Firstly, the Supreme Court of Pakistan is hardly the venue for the kind of litigation this case would have entailed and we find ourselves surprised that the honourable court decided to take up the matter at all. Having done so, however, their decision to empower the Pakistan Electronic Media Regulatory Authority to publish numbers, and for them to then also increase the cost of doing business for any new competitor in the field by raising the required minimum sample size, cannot possibly serve any real purpose.

On the surface, it solves the problem of MediaLogic withholding data about certain channels that, by all accounts, refused to play the game they way MediaLogic wants it played. But the numbers have now been lent the credibility of a government agency, without any effort being made to improve the quality. Increasing the minimum sample size appears to do that, though it only serves as a deterrent to smaller players that might be able to enter the market and disrupt MediaLogic’s monopoly, which is the real source of the problem.

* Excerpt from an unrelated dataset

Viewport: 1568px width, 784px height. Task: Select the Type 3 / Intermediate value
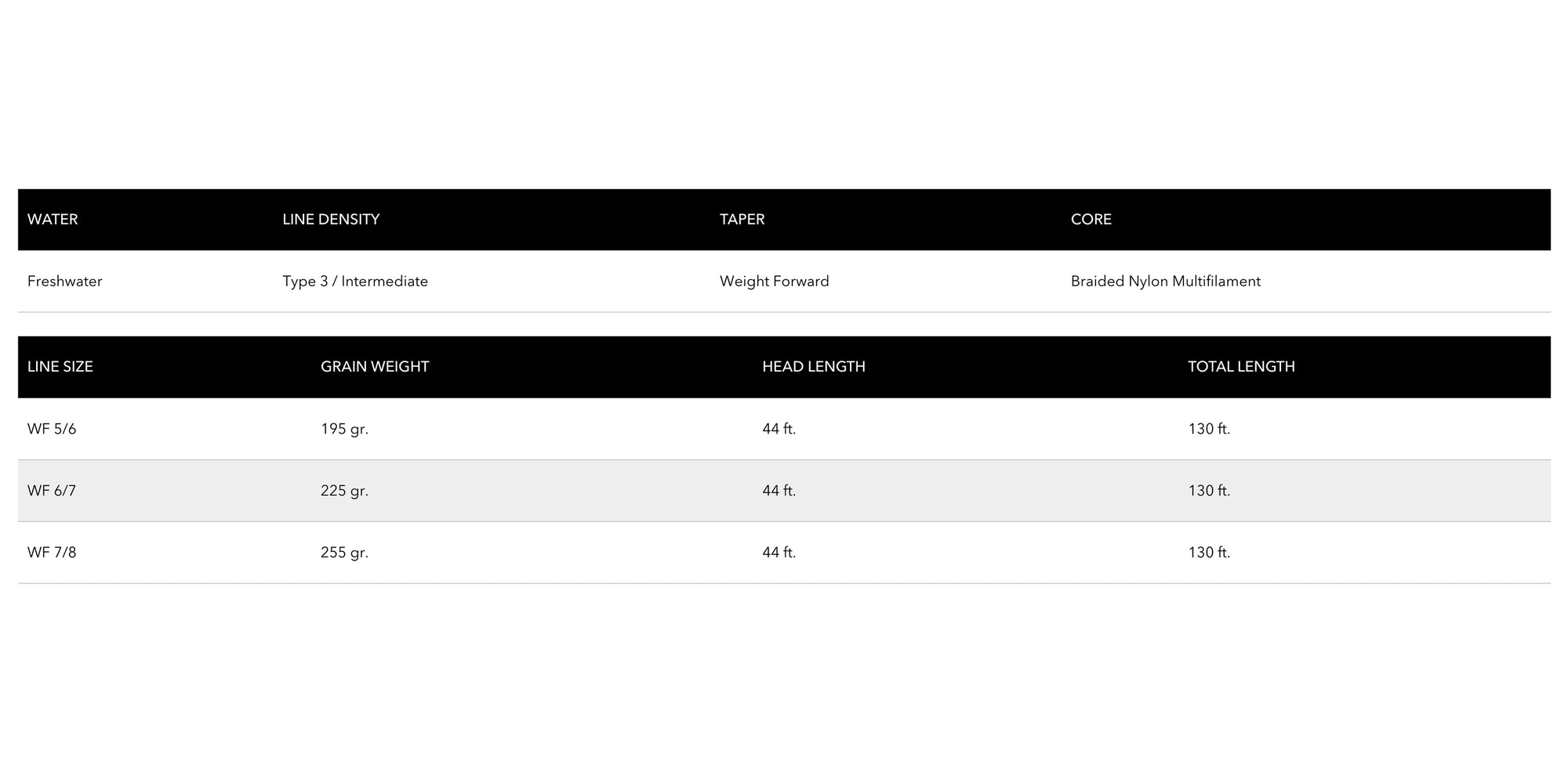click(x=355, y=281)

Ultimately, however, the market will sort out what the market caused: television’s place as the dominant medium is on its way out, with the rise of digital advertising. Why should an advertiser pay for flawed data from MediaLogic when they can get much cleaner data from YouTube or Facebook? In this, as in many things, technology may ultimately render the problem redundant. We just hope the damage to our public discourse is not too great before we get there.

1 COMMENT

  1. The shift to digital will make Pemra obsolete too. Their failure to bring DTH to Pakistan will cost them dearly. The shift to IPTV will be faster now because there is no competition from legal DTH. IPTV is totally out of the hands of Pakistani censors.